How is your prompt engineering?

cracauer@

Developer
Are you getting useful things out of LLMs (AI chatbots)?

I spent some time making a serious run with both web-based (ChatGPT and Claude via Github copilot) and local ones (ollma). The main reason is that they do things that I wouldn't have thought they could do, so I obviously have some self-education to do. Now, the question is whether the results are actually actionable. The jury is out for that one.

Free-floating questions are often tainted by inaccuracies. I usually strike up a conversion about WW2 naval actions. If they trained on Wikipedia only they would get it right - but they don't. They obviously get confused later. What I find concerning is that with LLMs released in the last couple of months that seem to have lost the ability to correct themselves. Now they argue back and forth with me instead when there's something wrong.

Coding is also a mixed bag. I get good results for individual functions for languages that I can read but not write. But there's a lot of garbage coming out, starting with C++ code that has compile-time type errors. Python code runs but hey the type errors might pop up at random times at runtime. A larger coding task just failed miserably - I fed whole files in and let Claude re-code them to use a different graphics API. The AI wouldn't let the structure of the files intact enough to use them inside the rest of the program. I wish that I could just ask a LLM to point me to specific places inside a git repository (e.g. "where does ZFS store the table of readonly compatible features?") but that doesn't exist yet.

The best results I get out of LLMs with restricted answering space. notebooklm.google.com is very good. You feed one ore more PDFs in and it answers questions directly out of those pdfs. It has its limits, I fed it a redacted document and it didn't understand a word. But e.g. my DCS plane manuals found a good place there. But they don't do pictures and illustrations.
 
None.
After I tested those - for finding answers on the internet, or coding (there may be other uses I didn't check) - my overall experience so far is:
The effort to get something reliable useful out of them is larger than I was using conventional ways.
 
I use them in the same way I would use any search engine. They might point me in the right direction but I have to verify everything they point me to in the same way I would handle a Google search.
 
OK, so for as anti-AI as I am, I've come to appreciate the AI based quick google search. It's usually just me trying to remember some obscure shell progamming thing and a quick query "usually" returns something useful. Just today I needed to refresh my memory pertaining to inner vs outer sql joins, and to quickly look up the correct options for mounting a vfat filesystem with custom uid/gui ownership...reading the manpage would have been much more tedious.
 
Are you getting useful things out of LLMs (AI chatbots)?

The time I would need to prompt a meaningful answer out of a chatbot (with my Kagi subscription I could now use some of them virtually for free), I believe I can invest much more meaningfully by spending 2-3 minutes searching the web for the correct answer and then having a beer for the rest of the hour.
 
I would frankly avoid using a chatbot for a political topic like history.

Finding out if the water main on Hapuna Beach got fixed or not yet - (It's been broken since Covid times), chatbots are not a bad option. Figuring out the open hours for some local businesses, or directions to some interesting spot to drive to - sure.

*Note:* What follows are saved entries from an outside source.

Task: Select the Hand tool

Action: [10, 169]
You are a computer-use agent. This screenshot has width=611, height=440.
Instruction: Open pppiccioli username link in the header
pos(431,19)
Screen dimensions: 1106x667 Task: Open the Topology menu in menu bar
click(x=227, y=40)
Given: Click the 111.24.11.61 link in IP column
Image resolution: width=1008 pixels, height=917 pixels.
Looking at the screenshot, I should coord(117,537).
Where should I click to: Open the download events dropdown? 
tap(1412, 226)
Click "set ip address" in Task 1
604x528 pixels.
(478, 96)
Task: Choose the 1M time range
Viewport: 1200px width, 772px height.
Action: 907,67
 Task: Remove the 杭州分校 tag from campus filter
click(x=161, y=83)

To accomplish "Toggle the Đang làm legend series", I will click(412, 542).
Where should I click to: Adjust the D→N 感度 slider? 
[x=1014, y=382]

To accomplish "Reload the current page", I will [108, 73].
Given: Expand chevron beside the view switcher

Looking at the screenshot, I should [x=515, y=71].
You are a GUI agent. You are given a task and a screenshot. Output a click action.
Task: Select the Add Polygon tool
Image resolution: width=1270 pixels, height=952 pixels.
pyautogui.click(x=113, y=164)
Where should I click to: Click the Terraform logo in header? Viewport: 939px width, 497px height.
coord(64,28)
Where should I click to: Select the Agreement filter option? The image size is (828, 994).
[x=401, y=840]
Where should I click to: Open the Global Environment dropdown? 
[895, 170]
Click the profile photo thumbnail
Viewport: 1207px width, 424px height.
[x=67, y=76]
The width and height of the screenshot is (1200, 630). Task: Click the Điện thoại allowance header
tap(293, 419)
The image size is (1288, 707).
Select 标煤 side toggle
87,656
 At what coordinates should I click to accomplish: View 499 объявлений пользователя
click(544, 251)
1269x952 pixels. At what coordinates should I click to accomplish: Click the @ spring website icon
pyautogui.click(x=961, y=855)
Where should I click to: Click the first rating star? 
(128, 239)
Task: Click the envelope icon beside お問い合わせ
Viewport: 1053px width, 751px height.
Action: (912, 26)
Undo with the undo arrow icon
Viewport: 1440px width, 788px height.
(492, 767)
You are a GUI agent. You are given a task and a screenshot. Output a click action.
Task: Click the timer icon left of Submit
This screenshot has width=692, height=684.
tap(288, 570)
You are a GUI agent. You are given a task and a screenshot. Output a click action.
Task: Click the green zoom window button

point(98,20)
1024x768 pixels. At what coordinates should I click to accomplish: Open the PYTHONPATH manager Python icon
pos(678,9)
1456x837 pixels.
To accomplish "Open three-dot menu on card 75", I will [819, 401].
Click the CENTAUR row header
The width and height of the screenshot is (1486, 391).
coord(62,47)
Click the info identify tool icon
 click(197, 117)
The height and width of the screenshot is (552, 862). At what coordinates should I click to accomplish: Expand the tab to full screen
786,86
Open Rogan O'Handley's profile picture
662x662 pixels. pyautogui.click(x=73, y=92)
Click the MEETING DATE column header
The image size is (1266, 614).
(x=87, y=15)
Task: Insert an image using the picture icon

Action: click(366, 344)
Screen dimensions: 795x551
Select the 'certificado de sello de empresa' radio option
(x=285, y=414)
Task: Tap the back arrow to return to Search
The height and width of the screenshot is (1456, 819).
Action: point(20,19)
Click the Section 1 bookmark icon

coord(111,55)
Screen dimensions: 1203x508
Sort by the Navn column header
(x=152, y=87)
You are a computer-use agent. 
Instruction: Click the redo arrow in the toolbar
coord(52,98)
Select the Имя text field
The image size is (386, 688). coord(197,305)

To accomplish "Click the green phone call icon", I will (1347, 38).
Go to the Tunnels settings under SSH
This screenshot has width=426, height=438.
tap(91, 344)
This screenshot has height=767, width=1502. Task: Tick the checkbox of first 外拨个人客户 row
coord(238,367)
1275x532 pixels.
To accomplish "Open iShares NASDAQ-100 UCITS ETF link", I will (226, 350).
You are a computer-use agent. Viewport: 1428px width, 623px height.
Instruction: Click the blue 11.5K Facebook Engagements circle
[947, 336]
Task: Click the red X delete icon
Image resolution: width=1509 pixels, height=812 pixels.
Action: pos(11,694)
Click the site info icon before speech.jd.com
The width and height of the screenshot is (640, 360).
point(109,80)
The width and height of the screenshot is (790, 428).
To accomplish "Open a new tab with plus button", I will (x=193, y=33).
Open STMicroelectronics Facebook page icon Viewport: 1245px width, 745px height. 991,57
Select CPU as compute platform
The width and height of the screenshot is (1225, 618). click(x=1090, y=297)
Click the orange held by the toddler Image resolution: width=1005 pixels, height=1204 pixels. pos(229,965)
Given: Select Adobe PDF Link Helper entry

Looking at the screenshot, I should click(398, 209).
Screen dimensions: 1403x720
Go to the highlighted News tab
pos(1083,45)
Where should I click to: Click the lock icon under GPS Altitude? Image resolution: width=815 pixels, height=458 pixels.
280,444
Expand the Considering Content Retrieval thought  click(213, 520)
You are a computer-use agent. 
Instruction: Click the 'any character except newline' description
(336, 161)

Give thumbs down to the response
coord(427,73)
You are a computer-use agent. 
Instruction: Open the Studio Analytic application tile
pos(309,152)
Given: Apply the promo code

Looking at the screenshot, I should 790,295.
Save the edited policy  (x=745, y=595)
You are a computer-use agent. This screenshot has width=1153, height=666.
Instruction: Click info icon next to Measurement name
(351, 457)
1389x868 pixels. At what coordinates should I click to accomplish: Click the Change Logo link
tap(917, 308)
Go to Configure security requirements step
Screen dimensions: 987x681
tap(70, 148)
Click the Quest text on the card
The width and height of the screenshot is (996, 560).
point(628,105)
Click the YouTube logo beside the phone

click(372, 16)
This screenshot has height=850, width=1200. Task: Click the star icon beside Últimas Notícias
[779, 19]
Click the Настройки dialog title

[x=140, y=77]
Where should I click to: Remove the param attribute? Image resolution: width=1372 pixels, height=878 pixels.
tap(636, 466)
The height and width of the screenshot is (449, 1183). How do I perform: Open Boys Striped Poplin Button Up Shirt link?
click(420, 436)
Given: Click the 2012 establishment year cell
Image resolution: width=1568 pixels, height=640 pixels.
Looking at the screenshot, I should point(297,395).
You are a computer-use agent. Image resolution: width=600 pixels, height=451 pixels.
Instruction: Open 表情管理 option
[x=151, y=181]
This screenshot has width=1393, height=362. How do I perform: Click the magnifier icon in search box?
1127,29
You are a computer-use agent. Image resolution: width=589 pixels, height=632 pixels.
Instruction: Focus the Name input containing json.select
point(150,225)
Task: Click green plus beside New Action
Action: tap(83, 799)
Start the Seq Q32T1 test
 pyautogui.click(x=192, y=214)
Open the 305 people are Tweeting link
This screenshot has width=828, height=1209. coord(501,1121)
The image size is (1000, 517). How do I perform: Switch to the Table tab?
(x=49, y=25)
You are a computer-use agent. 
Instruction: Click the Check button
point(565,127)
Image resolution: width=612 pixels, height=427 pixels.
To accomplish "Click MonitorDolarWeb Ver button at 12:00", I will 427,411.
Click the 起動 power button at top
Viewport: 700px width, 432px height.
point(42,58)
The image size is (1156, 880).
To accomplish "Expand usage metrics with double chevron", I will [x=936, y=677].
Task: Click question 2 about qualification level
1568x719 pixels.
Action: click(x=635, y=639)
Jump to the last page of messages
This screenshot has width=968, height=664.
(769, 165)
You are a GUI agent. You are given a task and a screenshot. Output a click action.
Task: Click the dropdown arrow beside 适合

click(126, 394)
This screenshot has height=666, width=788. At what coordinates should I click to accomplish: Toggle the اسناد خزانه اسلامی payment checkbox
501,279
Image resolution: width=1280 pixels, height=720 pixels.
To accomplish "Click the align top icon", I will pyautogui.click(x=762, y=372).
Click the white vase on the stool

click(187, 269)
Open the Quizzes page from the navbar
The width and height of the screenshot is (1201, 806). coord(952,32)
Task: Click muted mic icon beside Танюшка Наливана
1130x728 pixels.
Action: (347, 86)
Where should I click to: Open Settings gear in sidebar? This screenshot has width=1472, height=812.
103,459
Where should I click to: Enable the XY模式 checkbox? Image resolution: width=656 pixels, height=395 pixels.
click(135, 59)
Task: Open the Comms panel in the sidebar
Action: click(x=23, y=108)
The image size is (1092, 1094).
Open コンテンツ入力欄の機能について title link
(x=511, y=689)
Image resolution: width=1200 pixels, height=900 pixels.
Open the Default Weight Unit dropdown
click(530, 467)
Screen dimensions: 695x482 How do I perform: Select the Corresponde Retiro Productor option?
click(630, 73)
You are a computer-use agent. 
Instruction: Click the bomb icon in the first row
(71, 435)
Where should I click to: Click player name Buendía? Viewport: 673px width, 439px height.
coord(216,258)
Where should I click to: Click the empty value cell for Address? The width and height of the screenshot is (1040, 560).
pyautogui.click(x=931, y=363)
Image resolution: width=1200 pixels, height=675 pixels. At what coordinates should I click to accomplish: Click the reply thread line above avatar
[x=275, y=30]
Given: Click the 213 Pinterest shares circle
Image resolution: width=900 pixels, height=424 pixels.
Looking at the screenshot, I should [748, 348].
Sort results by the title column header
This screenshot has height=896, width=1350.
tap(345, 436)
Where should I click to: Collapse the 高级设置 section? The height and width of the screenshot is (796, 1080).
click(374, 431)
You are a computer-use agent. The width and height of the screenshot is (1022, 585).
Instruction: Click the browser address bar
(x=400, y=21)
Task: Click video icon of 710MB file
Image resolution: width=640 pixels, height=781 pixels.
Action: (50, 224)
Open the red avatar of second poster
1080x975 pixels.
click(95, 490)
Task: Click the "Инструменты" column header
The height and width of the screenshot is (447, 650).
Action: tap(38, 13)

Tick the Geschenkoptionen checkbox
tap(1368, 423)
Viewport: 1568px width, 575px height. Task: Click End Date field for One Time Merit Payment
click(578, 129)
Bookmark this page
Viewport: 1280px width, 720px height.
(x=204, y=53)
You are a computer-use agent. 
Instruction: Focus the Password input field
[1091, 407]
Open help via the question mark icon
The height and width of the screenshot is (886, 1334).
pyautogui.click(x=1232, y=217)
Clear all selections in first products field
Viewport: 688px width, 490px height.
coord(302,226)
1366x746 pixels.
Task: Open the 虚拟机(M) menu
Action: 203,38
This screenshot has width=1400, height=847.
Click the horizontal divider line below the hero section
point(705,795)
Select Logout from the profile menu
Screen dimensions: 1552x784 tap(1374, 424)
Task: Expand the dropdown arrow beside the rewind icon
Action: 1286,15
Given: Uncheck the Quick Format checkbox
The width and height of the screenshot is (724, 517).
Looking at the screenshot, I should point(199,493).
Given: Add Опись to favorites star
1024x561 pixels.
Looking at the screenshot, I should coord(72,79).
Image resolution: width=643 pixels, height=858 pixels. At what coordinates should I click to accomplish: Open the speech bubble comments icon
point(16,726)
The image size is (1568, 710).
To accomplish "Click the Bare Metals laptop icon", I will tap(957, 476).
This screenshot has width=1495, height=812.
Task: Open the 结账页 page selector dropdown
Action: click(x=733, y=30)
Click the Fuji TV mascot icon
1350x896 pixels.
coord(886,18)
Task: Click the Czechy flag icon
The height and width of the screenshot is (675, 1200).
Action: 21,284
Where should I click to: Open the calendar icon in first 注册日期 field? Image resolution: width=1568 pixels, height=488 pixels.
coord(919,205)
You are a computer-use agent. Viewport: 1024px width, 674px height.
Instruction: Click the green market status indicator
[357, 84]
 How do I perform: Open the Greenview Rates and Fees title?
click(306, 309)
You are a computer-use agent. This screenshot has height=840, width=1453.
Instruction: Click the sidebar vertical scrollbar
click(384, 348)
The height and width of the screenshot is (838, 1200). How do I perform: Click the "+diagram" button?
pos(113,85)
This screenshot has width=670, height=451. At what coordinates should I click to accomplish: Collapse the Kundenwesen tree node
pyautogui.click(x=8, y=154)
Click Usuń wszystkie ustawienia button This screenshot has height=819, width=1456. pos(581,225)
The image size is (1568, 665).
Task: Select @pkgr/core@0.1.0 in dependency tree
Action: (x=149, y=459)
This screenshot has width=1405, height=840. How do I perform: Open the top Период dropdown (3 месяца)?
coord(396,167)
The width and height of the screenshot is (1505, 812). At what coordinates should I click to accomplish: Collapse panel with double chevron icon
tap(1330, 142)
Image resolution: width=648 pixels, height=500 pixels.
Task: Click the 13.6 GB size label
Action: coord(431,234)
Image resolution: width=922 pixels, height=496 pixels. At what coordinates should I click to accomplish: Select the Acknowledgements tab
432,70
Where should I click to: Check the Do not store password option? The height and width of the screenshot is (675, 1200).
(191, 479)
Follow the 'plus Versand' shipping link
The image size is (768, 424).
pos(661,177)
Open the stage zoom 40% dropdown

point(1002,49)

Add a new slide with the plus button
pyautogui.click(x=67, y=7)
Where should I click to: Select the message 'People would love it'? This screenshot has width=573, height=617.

Self-education is a bit of a mixed bag. Some things, I actually do know enough about to be able to do some meaningful research, but then I don't really need the chatbot. But when it comes to things like PowerShell, I discovered that prompt engineering for stuff like that is actually way more efficient for me than trying to wade through tutorials and documentation, and trying a few things and options. It does take a bit of thinking on my part to formulate the query to the chatbot, and refine it turn by turn.
 
I am skeptical about AI, even though my son is a professional AI engineer (he recently published a book, see picture)
20250911_093240.jpg
 
Coding is also a mixed bag. I get good results for individual functions for languages that I can read but not write. But there's a lot of garbage coming out, starting with C++ code that has compile-time type errors. Python code runs but hey the type errors might pop up at random times at runtime. A larger coding task just failed miserably - I fed whole files in and let Claude re-code them to use a different graphics API. The AI wouldn't let the structure of the files intact enough to use them inside the rest of the program. I wish that I could just ask a LLM to point me to specific places inside a git repository (e.g. "where does ZFS store the table of readonly compatible features?") but that doesn't exist yet.
With my little experiment with tree different LLM-s, I got a working C code out. Different LLM-s approached the task differently. Liked the Claude the best, but I have only free accounts in all all of them.

Also, the task I gave was intentionally a little bit vague - to create a network traffic sonifier, that reads all the traffic from a given interface, applies some heuristics on the packets received and then, using IFFT, turns that to sound which is then played through /dev/dsp. Played around some time and also tasked the other LLM to improve the code generated by another.

Got it working, but did not like the sound generated. This is where the things got difficult. Usually asking for certain improvements, it broke the code. But the prototype is working. In the next phase I did ask for threads math/fftw3 IFFT, and I got the multithreaded version also working. It was able to use the port correctly.

For output I did task to use audio/portaudio.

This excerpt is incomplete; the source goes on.